This book does not pretend to be a history but an argument into the nature of anti-Americanism. It is, if you like, a lengthy (and by and large convincing) Op-Ed. The basic argument is this: anti-Americanism (an emotion masquerading as analysis) is everywhere in the Europe of today. It "is unifying West Europeans more than any other political emotion--with the exception of a common hostility toward Israel. In today's West Europe these two closely related antipathies are now considered proper etiquette. They constitute common fare among West Europe's cultural and media elites, but also throughout society itself from London to Athens and from Stockholm to Rome." Furthermore, in today's Europe "by being anti-American, paradoxically, one adheres to a prejudice that ipso facto, seems to confer on its bearer a stamp not of intolerance but of legitimate resister and opponent against a truly powerful force in the world." Someone who is anti-American is (by definition) "good" and "European"; someone who is (conversely) American or pro-American is "bad", "non-European", and (increasingly although Markovits does not dwell on this racist phenomenon) "Asian".
The America depicted in European discourse does not, of course, have anything to do with the actual America. In European discourse, America "is regarded as "dangerous, commercial, nationalistic, undemocratic, antiwelfare, crude, religious, puritanical, vulgar" (and of course irresistibly attractive to Europeans who are its exact opposite). This is not a picture of nation-state that ever existed or exists; it is the picture of God and Satan (with Europeans as God and Americans as Satan). It should thus not surprise us that when bad things happen to Satan, Europeans can barely hide their glee. In October of 2001, Markovits relates that European intellectual began to tell their audience that "Americans were finally receiving a long overdue punishment for all their misdeeds in the past; that the whole thing was really no big deal because many more Americans lost their lives in traffic accidents; that the destruction of the Twin Towers benefited New York aesthetically; that the Israeli Mossad was behind all this; that the entire event had been staged by the American government" and on and on. Much of this hateful discourse is with us still.
And Markovits points out that this antipathy is not returned by Americans.

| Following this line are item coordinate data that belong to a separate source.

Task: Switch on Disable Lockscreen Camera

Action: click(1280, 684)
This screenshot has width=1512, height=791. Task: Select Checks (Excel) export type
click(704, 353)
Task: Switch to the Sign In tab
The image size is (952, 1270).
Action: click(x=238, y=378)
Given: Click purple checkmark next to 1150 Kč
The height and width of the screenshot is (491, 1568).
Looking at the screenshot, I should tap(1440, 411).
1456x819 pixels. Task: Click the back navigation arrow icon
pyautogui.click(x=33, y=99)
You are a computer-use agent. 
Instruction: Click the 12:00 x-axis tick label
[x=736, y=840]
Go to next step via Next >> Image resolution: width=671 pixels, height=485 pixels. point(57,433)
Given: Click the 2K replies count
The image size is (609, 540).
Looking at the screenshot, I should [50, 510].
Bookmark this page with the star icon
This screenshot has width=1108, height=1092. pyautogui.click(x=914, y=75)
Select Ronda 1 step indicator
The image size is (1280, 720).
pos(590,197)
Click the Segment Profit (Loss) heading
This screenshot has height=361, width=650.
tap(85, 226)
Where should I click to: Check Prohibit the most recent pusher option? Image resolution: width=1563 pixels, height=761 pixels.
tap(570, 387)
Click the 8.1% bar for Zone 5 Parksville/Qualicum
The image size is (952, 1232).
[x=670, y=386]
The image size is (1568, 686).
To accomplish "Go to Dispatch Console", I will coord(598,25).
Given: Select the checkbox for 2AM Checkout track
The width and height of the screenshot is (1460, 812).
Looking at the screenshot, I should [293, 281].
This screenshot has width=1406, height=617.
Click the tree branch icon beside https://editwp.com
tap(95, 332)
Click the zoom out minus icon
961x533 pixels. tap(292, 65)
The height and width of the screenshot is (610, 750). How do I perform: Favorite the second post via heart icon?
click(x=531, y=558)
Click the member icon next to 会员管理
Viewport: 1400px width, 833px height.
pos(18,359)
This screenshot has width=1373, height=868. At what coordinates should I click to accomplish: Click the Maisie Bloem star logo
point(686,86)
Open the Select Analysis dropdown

Quite the contrary. Not only do we want closer ties with Europe (Europeans want to sever theirs with us) but (as Markovits points out) it is quite simply impossible to imagine that, had the Groupe Islamique Armee succeeded in crashing Air France Airbus into the Eiffel Tower on December 24, 1994 the American discourse about Europe in general and France in particular would have been filled with anything but solidarity.
Where Markovits and I part company is in his seeing anti-Americanism and anti-Semitism as twin brothers. I think there is, indeed, a relation between the two "isms" but I don't think that America is the "new Jew" in Europe. I agree with him that "clusters of assumptions embedded in our languages and cultures pre-select how we think about the world." And it is here (in my opinion) that there is the connection between anti-Americanism and anti-Semitism. Europeans have, after all, had two thousand years of conditioning in which to think and speak of a people (the Jews) as omni-present, all-powerful, all-evil, and yet completely seductive to the (innocent and good) Europeans. This is the stuff of classic anti-Semitism--the kind that became (by and large) illegitimate after the Holocaust. But the cultural tropes do not go away simply because you see what a way of thinking has wrought; language especially does not change overnight. And so Europeans (in my opinion) needed a new bogeyman on whom to vent their spleen. And who better than Mr. Big--the all-powerful United States; the only country left standing as it were post 1945? That, I think is the connection, between the two hatreds but it is not a connection Markovits explores--probably because he does not agree with me.
Markovits concludes by pointing out that anti-Americanism is today the only thing unifying all the EU member states and, indeed, the only thing unifying the peoples within those nation states. There is thus every incentive for European leaders to fan the flames of anti-Americanism. Anti-Americanism allows European leaders to keep their jobs and to try to create a "European" identity that (without the Other of America) quite simply does not exist.
If Markovits is right, this virulent anti-Americanism will be with us for many years to come.